Underlying 22 per cent of the continent, the Great Artesian Basin (GAB) is the only source of fresh water for much of inland Australia. It extends beneath parts of Queensland, New South Wales, South Australia and the Northern Territory and is one of the largest natural underground water reservoirs in the world.
Water for industry
In recent years, the GAB has been under threat from the coal and coal seam gas industries.
Underneath the GAB’s water lie some of the world’s most extensive methane rich coalseams. To get the methane out, water (from 5 to 60 million litres per fracking well), sand and chemicals are forced down at high pressure into the aquifer layers, to fracture the coalseams and get to the gas.
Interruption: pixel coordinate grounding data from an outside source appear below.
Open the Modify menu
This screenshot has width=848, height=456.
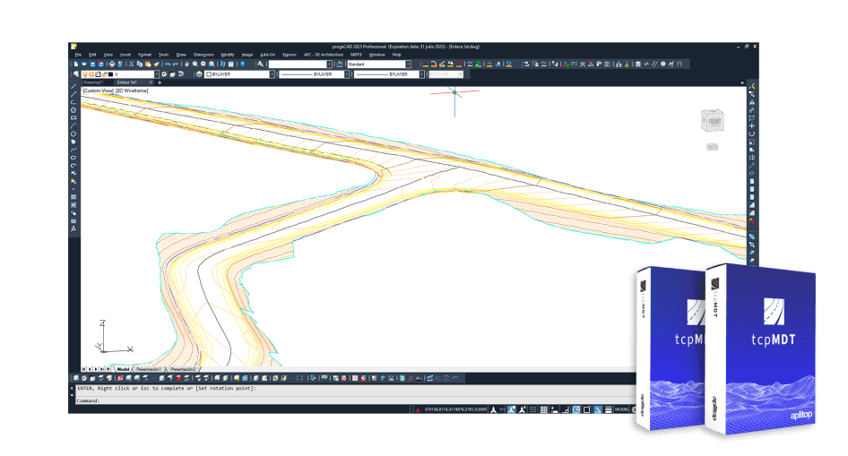coord(228,55)
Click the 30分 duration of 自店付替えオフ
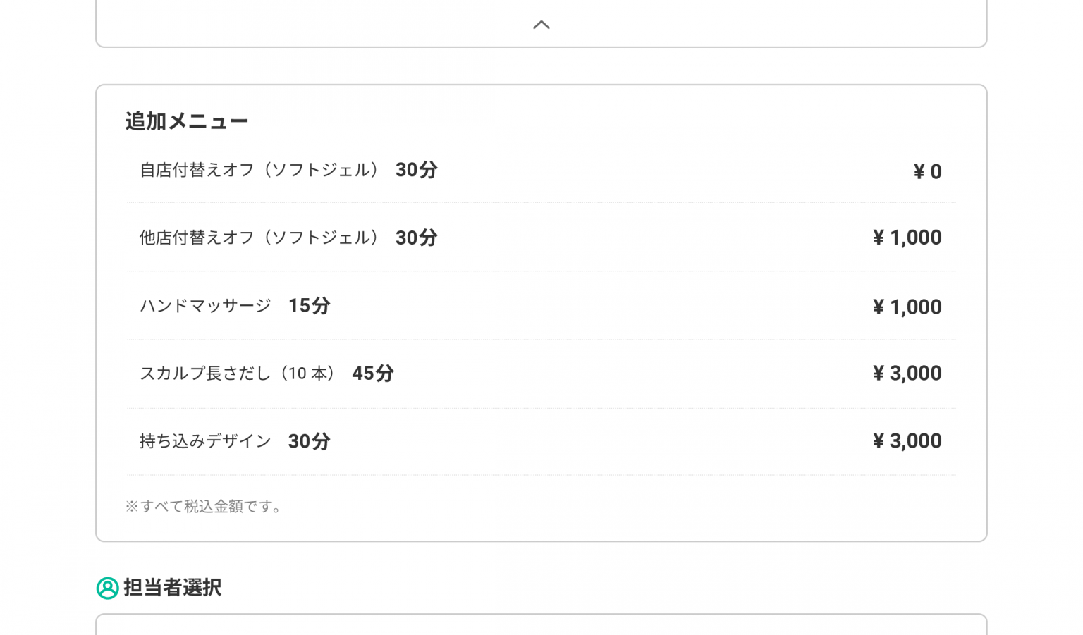 point(416,170)
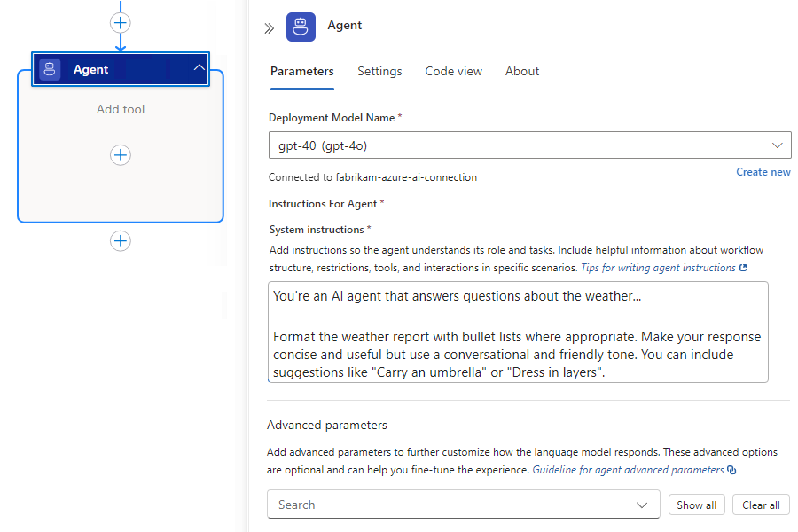This screenshot has height=532, width=798.
Task: Click the icon after the Guideline link
Action: [732, 471]
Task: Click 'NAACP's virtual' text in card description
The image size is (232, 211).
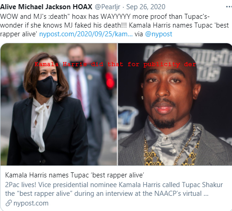Action: 178,194
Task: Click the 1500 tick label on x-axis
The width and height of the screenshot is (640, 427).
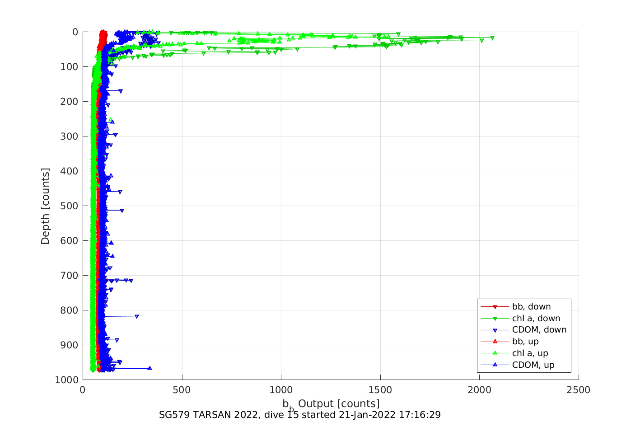Action: coord(380,390)
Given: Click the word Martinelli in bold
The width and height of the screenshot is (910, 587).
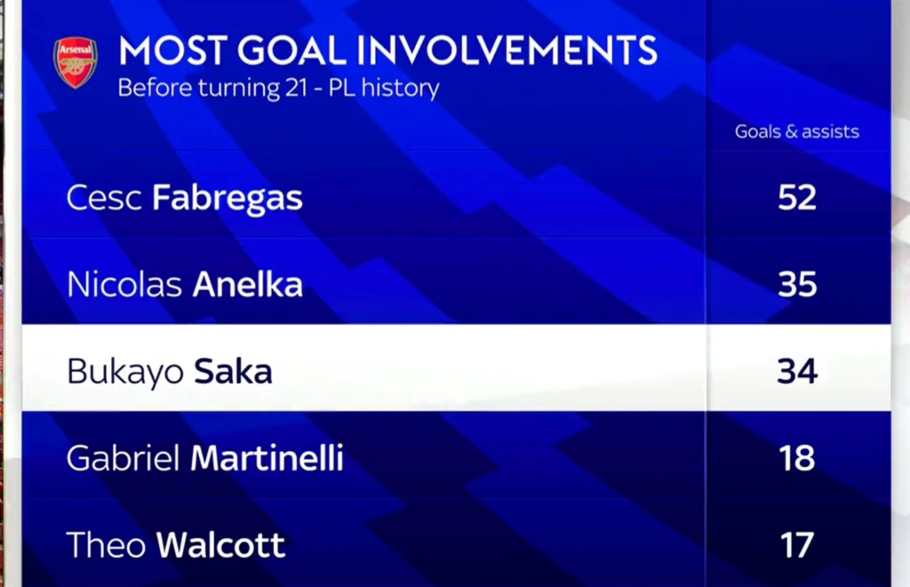Looking at the screenshot, I should coord(267,459).
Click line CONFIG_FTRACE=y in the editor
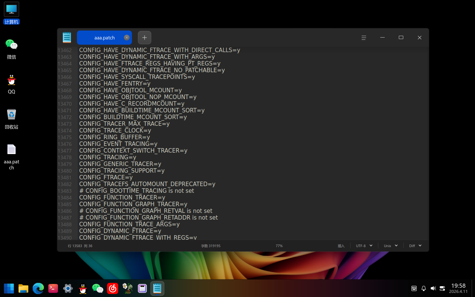Image resolution: width=475 pixels, height=297 pixels. click(x=106, y=178)
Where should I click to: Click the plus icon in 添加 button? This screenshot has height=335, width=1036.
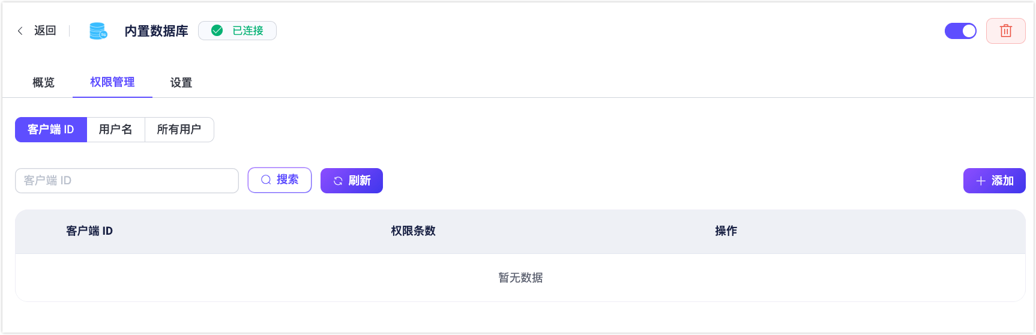click(x=981, y=181)
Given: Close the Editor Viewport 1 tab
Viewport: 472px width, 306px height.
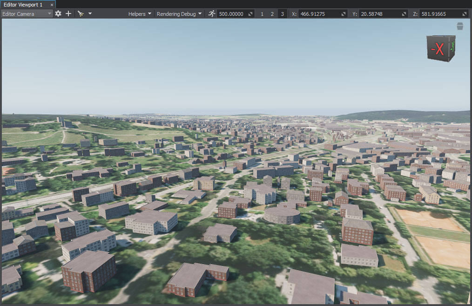Looking at the screenshot, I should [x=52, y=4].
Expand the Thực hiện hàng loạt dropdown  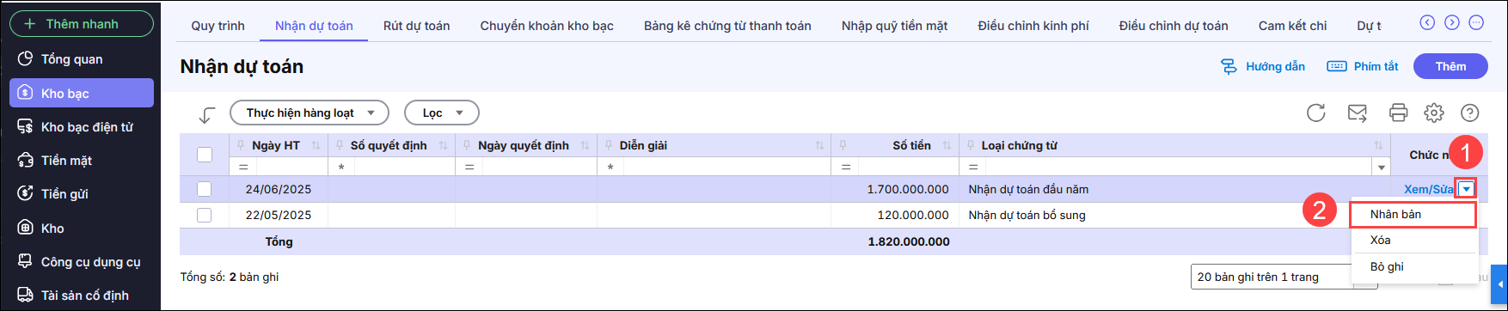310,113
The result is that large amounts of chemically loaded, hazardous water have to be kept from reaching other reserves of uncontaminated water during the period of extraction (or after the well is sealed), but also safely ‘disposed of’, which is another expression for ‘elaborately dumped’.
According to federal government estimates, the coal seam gas industry alone could extract 300 billion litres per year over the next 25 years, most of it from the GAB.
No independent oversight
Alongside pollution issues, the water hungry CSG industry is depleting the aquifers of the water needed to build the pressure necessary to push the water up to the springs and creeks.
And if the water is not flowing, then the cycle of life is broken.
Then you have the proposed Adani coal mine, which will be Australia’s biggest and has been granted unlimited access to groundwater by the Queensland government.
The mine could draw 26 million litres of water a day, and it will conduct its own review of its groundwater model, without independent or government oversight. Its licence is written in a way that means there is little chance of triggering a halt to mining.
I am running out of space to talk about all the ways our government has been selling our water to the highest bidders, with no regard for the impact on the population and our precious and unique ecosystem.
In section 100 of the Commonwealth Of Australia Constitution Act 1900, it is written that ‘the Commonwealth shall not, by any law or regulation of trade or commerce, abridge the right of a State or of the residents therein to the reasonable use of the waters of rivers for conservation or irrigation.’
Under this section, any legislation or trade of commerce that is restricting the use of water for Australia’s residents, through building private dams, water harvesting, or selling our water to CSG or coal businesses is, on top of being highly immoral and destructive, totally illegal.
Our government is mightily corrupt and it is now our duty, for our very survival, to fight for our most essential right: our access to precious water.